*** Given entries ***

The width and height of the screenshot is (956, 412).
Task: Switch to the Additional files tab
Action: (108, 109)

*** End of Given entries ***
*** Given entries ***

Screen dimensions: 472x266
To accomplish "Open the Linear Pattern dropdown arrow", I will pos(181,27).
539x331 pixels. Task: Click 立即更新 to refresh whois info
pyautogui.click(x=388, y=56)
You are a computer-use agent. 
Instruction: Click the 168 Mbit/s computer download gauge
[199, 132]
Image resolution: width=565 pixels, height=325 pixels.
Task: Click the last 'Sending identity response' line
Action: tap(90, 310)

*** End of Given entries ***

> [Work order]: Nothing but the lines above from the one containing "Screen dimensions: 472x266" through the one containing "You are a computer-use agent." should appear in the answer, each repeated exactly.

> [Problem solution]:
Screen dimensions: 472x266
To accomplish "Open the Linear Pattern dropdown arrow", I will pos(181,27).
539x331 pixels. Task: Click 立即更新 to refresh whois info
pyautogui.click(x=388, y=56)
You are a computer-use agent. 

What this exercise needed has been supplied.